The Plato Spatial Probe is used to establish plasma process repeatability, even in reactive gas plasma sometimes found in applications such as plasma enhanced chemical vapour deposition (PEVCD). It is the perfect instrument to understand plasma changes and the impact on surface treatment including plasma uniformity. Pulsed plasmas are used to tailor the electron or ion energy and the Plato Spatial Probe is an integral part of such a process development.
Time Averaged Measurements
This provides an average over time of the plasma parameters measured by the Plato Spatial Probe in the bulk of the plasma.
Time Resolved Measurements
This allows the user to synchronise the plasma parameters measured by the Plato Spatial Probe with an internal synchronisation signal.
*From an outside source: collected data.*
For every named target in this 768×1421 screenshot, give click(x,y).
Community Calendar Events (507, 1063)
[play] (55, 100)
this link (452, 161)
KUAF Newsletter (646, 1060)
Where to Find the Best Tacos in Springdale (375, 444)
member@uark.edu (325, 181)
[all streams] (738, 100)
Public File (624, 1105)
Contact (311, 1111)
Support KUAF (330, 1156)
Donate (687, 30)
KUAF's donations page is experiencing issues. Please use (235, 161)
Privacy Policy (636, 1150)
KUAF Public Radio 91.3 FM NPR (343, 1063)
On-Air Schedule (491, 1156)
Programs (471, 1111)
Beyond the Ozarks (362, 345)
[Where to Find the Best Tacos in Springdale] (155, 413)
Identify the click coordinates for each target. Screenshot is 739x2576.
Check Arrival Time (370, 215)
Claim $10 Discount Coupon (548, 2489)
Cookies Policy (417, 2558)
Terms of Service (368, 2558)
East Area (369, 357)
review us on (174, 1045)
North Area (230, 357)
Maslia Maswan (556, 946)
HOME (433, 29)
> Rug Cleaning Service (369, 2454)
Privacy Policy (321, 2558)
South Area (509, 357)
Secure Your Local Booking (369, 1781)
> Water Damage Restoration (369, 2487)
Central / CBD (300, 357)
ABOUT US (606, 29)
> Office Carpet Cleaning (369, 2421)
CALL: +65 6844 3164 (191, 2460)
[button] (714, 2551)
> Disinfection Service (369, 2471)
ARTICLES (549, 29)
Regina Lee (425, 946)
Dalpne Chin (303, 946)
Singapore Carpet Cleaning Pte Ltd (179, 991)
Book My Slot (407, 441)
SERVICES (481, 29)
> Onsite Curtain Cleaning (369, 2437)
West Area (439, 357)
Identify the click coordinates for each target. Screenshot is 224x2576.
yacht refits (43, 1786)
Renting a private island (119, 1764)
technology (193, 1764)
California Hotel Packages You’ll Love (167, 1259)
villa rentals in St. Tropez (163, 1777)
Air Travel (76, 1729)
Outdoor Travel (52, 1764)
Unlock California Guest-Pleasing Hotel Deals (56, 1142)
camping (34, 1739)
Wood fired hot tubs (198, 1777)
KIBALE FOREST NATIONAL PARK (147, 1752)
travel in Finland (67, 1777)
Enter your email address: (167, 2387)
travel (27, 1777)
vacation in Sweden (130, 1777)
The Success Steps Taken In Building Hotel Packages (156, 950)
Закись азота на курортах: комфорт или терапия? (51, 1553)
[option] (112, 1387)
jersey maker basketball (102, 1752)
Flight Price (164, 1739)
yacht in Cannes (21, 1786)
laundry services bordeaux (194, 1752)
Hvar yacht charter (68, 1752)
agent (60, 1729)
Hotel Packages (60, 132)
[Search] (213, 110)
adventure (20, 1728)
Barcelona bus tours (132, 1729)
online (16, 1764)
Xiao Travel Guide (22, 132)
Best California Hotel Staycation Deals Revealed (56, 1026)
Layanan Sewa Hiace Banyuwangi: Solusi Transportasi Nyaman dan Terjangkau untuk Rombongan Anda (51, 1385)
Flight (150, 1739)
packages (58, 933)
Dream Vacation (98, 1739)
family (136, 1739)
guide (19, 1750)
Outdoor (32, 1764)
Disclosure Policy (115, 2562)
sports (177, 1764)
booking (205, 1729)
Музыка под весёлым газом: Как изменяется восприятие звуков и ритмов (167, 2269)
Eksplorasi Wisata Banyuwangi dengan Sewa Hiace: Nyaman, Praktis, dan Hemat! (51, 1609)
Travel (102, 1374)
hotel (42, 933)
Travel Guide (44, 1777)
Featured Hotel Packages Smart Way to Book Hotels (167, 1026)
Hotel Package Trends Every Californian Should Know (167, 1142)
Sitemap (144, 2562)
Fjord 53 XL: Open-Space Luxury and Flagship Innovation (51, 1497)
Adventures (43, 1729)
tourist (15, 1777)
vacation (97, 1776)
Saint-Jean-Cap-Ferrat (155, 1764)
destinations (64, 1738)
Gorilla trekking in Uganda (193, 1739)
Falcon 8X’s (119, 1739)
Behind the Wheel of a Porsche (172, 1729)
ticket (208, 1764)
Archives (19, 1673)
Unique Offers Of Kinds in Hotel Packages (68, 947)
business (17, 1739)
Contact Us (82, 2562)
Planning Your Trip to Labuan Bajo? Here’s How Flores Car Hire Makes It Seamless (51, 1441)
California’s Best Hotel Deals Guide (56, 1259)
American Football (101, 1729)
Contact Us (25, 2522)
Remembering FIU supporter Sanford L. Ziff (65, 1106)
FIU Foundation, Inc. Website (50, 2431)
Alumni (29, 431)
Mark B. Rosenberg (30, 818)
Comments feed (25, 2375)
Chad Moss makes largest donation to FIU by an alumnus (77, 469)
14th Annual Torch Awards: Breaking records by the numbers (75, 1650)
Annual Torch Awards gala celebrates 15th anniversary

The user can then obtain detailed information on the plasma parameters as a function of time or phase through the synchronisation pulse period. Typically the pulse period would be on a timescale of milliseconds to microseconds.
Time Trend Measurements
This allows the user to obtain information on the variation of the plasma parameters as time progresses through a particular process. This feature does not require external synchronisation and the timescales involved can be in range of seconds to hours.
The user-friendly electronics and software takes accurate and reliable measurements with a speed not seen on any other commercial Langmuir Probe. Using an intelligent pre-scan feature, the optimal plasma parameter measurements are performed easily and repeatedly.
Probe tips are easily replaced with the “Easy-Fit” probe tip holder design. Probe tip material is tungsten as standard, with molybdenum, platinum and invar available. Custom probe lengths, diameters, materials, and shapes can be supplied on request and easily updated in the software analysis.
A high-speed mode is available to support high resolution time-resolved measurements with a time-step resolution of 10µs for pulsed and low frequency applications. Trigger frequencies 10Hz to 50kHz are supported, and a built-in programmable delay allows gating of the probe measurements.
In applications where high speed resolution is not required averaging the measurement over a number of data points can be used to significantly reduce the noise.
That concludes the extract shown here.